- The Washington Times - Saturday, March 14, 2009

LOS ANGELES (AP) - Salvadorans who live in the United States cannot vote in their native country, but they could impact the results of Sunday’s presidential election because of the influence they wield over their relatives who value both their experience and the money they send.

“Potentially, the people who send remittances have a privileged status over those who receive the remittances, who could listen to the political message that their family members want to give them,” said sociologist Gaspar Rivera-Salgado, professor of immigration and labor at the University of California, Los Angeles. “It’s an interesting political exercise _ an indirect influence.”

Concepcion Guerrero of San Salvador has a son in Los Angeles who sends her about $100 a month. Although she said she makes her own decisions on how to vote, she acknowledged she listens to her son’s opinion.

“We value what he sends to us, for the sacrifice that he made to emigrate and get work over there,” Guerrero told the AP by phone from her home.

She said she plans on voting for the candidate of leftist party FMLN, Mauricio Funes, because she wants a change. Her son is also a staunch member of the FMLN.

Some experts believe a huge number of other voters will be influenced by the people who send money back home. El Salvador received $3.787 billion in remittances from the United States last year, according to the Central Reserve Bank of El Salvador. That represents 17.1 percent of the Central American nation’s gross domestic product.

According to the U.S. Census Bureau, 474,342 Salvadorans live in the United States, with 394,107 living in Los Angeles. But Carlos Hinojosa, administrator of the Americas program at the Washington, D.C.-based International Foundation for Electoral Systems, estimates the total number of Salvadorans in the US is about 3.2 million _ equivalent to about 45 percent of El Salvador’s population of 6.6 million.

Both Funes, who polls have indicated is in the lead, and his main rival Rodrigo Avila, of the incumbent Arena party, have campaigned in the United States seeking that “boomerang vote.” Funes has visited the U.S. four times, Avila twice.

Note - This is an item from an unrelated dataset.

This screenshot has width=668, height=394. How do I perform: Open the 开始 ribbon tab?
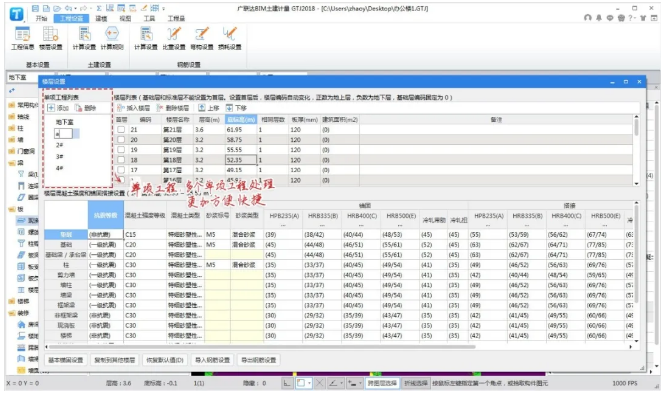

“Salvadoran politics has moved beyond the borders of the country,” said Rivera-Salgado, who is also researcher and project director of UCLA’s Labor Center. “This is a reflection of the Salvadoran diaspora. The candidates come to say that they will govern not only for Salvadorans in their country, but also for those in the diaspora.”

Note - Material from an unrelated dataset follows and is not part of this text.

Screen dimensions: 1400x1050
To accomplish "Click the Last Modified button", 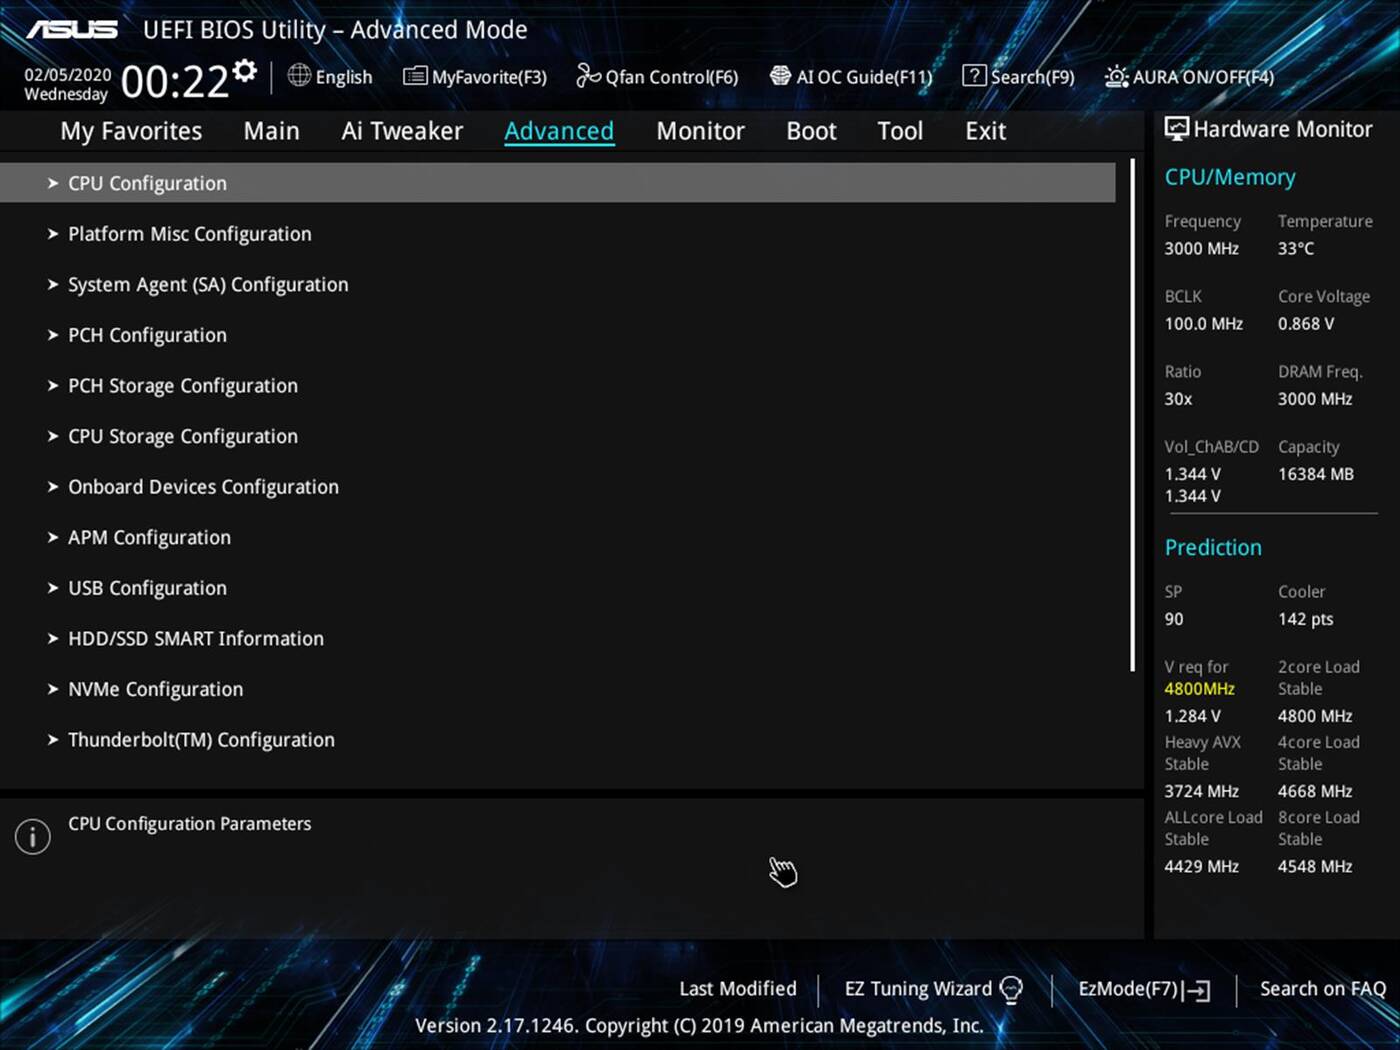I will pyautogui.click(x=737, y=988).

El Salvador has been a close U.S. ally and rightists say a leftist victory could affect the country’s relationship with Washington. The FMLN has tried to allay any such fear.

“People want change in the United States and they want change in El Salvador,” said Jose Magin Parada, FMLN’s coordinator for Southern California.

It’s noteworthy, nevertheless, that the Salvadoran diaspora includes numerous leftists who fled their country during its civil war.

The possible influence of U.S. Salvadorans in the elections is a singular phenomenon, which probably does not occur with immigrants from any other Latin American country.

Presidential candidates throughout the region are increasingly paying more attention to their overseas compatriots, especially those in the United States, but none has given their expatriates as much weight as Salvadorans, including Mexico, which has many more emigrants than El Salvador.

“You can’t compare El Salvador to Mexico, which has a population of 105 million and some 12 million here (around 11 percent of the population), while El Salvador has a greater proportion,” said Rivera-Salgado. In Mexico, remittances represent approximately 2 percent of gross domestic product.

To attract Salvadorans who send remittances, the FMLN campaign in Los Angeles held events, phone campaigns and gave away phone cards for people to call their relatives and tell them they had sent money and recommend voting for Funes.

The Arena party in Los Angeles also carried out a phone campaign to Salvadoran immigrants, according to one of its leaders Erick Munoz.

“Our focus is not only the people who send remittances but all Salvadorans. It would be unfair to focus just on them,” he said.

Both parties said they carried out similar campaigns in Washington, D.C., the U.S. city with the second largest Salvadoran population _ 196,747 people _ after Los Angeles.